Schurr’s actions, Henderson argued, “weren’t acts of aggression; they were methods he was permitted to use to control the suspect. Patrick Lyoya did not have the right to resist under any circumstances. … He was running away from a uniformed officer.” 

  

Christopher Desmond, an attorney with Ven Johnson Law who represents the Lyoya family, disagreed with Henderson’s characterization that Schurr punching, tackling and giving knee strikes against Lyoya as non-lethal force. 

  

“I view that as efforts to use aggression toward an individual who had not been aggressive toward Officer Schurr at all,” Desmond argued. “…  

  

Desmond said Lyoya tried to walk away when the “confusion started” and he tried to remove himself when the officer grabbed him, and that’s when Schurr did the knee strikes and punching. 

  

Circuit Judge John K. Bush asked what Schurr should have done “at the last encounter, obviously, before he shoots him.” 

  

Desmond replied: “At the moment of the shot … Officer Schurr is in a physically dominant position to Patrick Lyoya. … All the training indicated that at that moment he is supposed to create distance, take one or two steps back from my client.  

  

“And now, in that situation, Officer Schurr has a handgun drawn and ready.
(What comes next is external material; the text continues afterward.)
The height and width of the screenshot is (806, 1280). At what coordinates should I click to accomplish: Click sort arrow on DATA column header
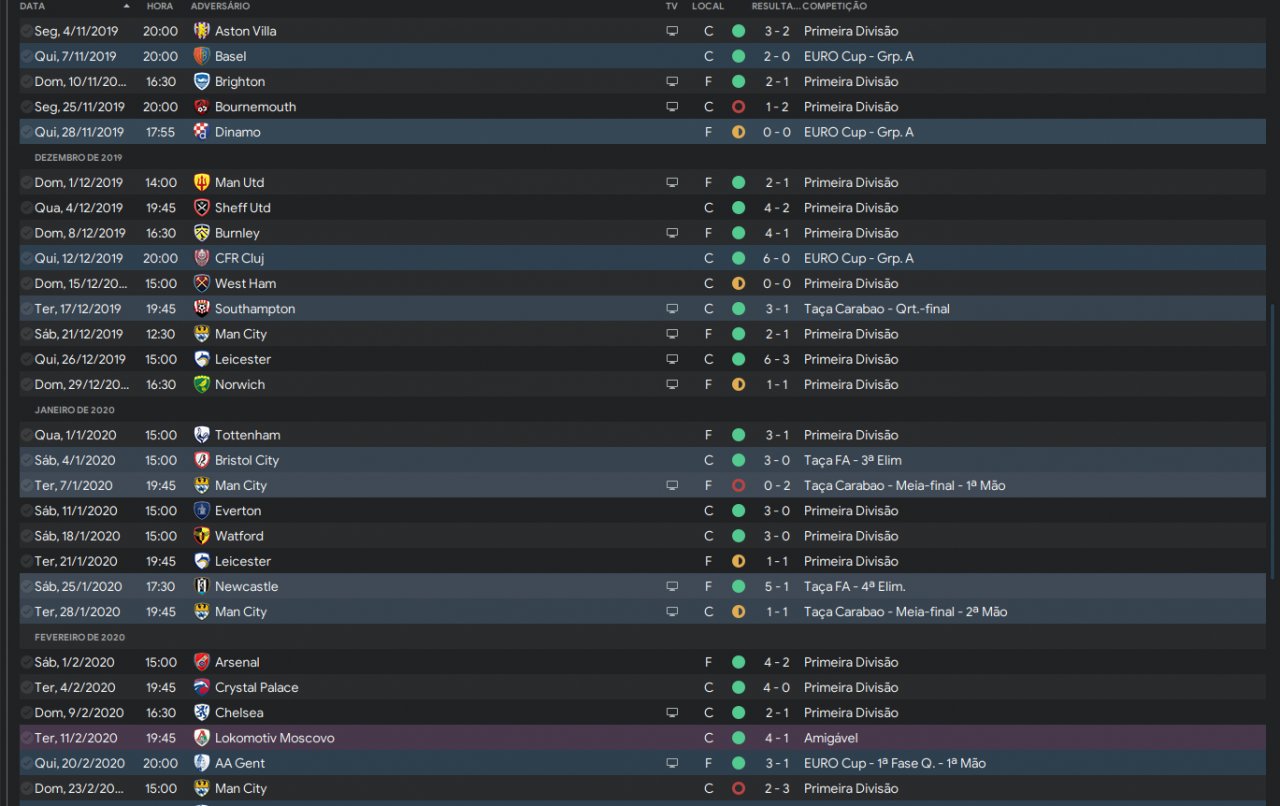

He can warn my client about the presence of the handgun, by the way, which never happened in this case,” he added. “. . . The other thing an officer can do is let Patrick go. And I know that can sound weird to law enforcement sometimes . . . It’s better to let him go than shoot him dead.” 

  

Schurr was charged with second-degree murder for shooting the 26-year-old victim in the back of the head at the end of a foot chase and physical struggle following a traffic stop in April 2022. 

  

Lyoya’s family filed a $100 million lawsuit in December 2022, accusing the city and Schurr of civil rights violations as well as negligence and willful misconduct. 

  

In August, U.S. District Judge Paul L. Maloney held Schurr wasn’t yet entitled to immunity.  

  

In addition to Bush, Senior Circuit Judge Eugene E. Siler Jr. heard the arguments Wednesday. Judge R. Guy Cole Jr. was not present on Wednesday, but will listen to the arguments later and participate in the decision. 

  

The criminal case is on hold while the case is pending before the Michigan Supreme Court.